▸ **과제 A**: 추출된 본문의 "1. BERT for ASC(Aspect Sentiment Classification)" 절에서 이름 뒤에 " :"를 붙여 소제목처럼 제시한 함수 이름을 모두 나열하시오.
▸ **과제 B**: 추출된 본문에서 "( AE vs ASC"부터 "ASC(Aspect Sentiment Classification)"까지, 끝 부분을 포함하여 원문 그대로 출력하시오.

▸ **추출된 본문**:
Code Review for “BERT for ABSA”

Reference :

  • https://github.com/akkarimi/BERT-For-ABSA/blob/master/src/absa_data_utils.py
  • https://github.com/akkarimi/BERT-For-ABSA/blob/master/src/run_ae.py
  • https://github.com/akkarimi/BERT-For-ABSA/blob/master/src/run_asc.py
  • https://github.com/akkarimi/BERT-For-ABSA/blob/master/src/run_ae.py
  • https://github.com/akkarimi/BERT-For-ABSA/blob/master/src/run_asc.py


( AE vs ASC )

Aspect Extraction (AE):

  • given a (1) review sentence (“The retina display is great.”), find aspects(“retina display”);

Aspect Sentiment Classification (ASC):

  • given an (1) aspect (“retina display”) and a (2) review sentence (“The retina display is great.”), detect the polarity of that aspect (positive).


1. BERT for ASC(Aspect Sentiment Classification)

bert_forward :

  • 3개의 embedding, 12개의 encoder, pooling 다 거친 결과물

adv_attack :

  • gradient 방향 noise 껴서 adversarial attack 데이터 생성하기 ( = perturbed sentence )

adversarial_loss :

  • perturbed sentence ( + mask )를 input으로 넣어서 Cross Entropy loss 계산

forward :

  • 과정 1) bert_forward
  • 과정 2) prediction하기 ( = dropout & classifier로 logit값 생성 )
  • 과정 3)
    • (case 1) Y값 있는 경우
      • training 과정 X 경우 : loss 계산
      • training 과정 O 경우 : loss 계산 & adversarial loss 계산
    • (case 2) Y값 없는 경우
      • logit값 반환
class BertForABSA(BertModel):
    def __init__(self, config, num_classes=3, dropout=None, epsilon=None):
        super(BertForABSA, self).__init__(config)
        self.num_classes = num_classes 
        self.epsilon = epsilon
        self.dropout = nn.Dropout(dropout)

▸ **표시된 줄**:
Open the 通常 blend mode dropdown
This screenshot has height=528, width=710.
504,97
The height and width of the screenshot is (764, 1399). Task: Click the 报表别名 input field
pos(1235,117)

▸ **전체 답안 A**: bert_forward, adv_attack, adversarial_loss, forward

▸ **전체 답안 B**:
( AE vs ASC )

Aspect Extraction (AE):

  • given a (1) review sentence (“The retina display is great.”), find aspects(“retina display”);

Aspect Sentiment Classification (ASC):

  • given an (1) aspect (“retina display”) and a (2) review sentence (“The retina display is great.”), detect the polarity of that aspect (positive).


1. BERT for ASC(Aspect Sentiment Classification)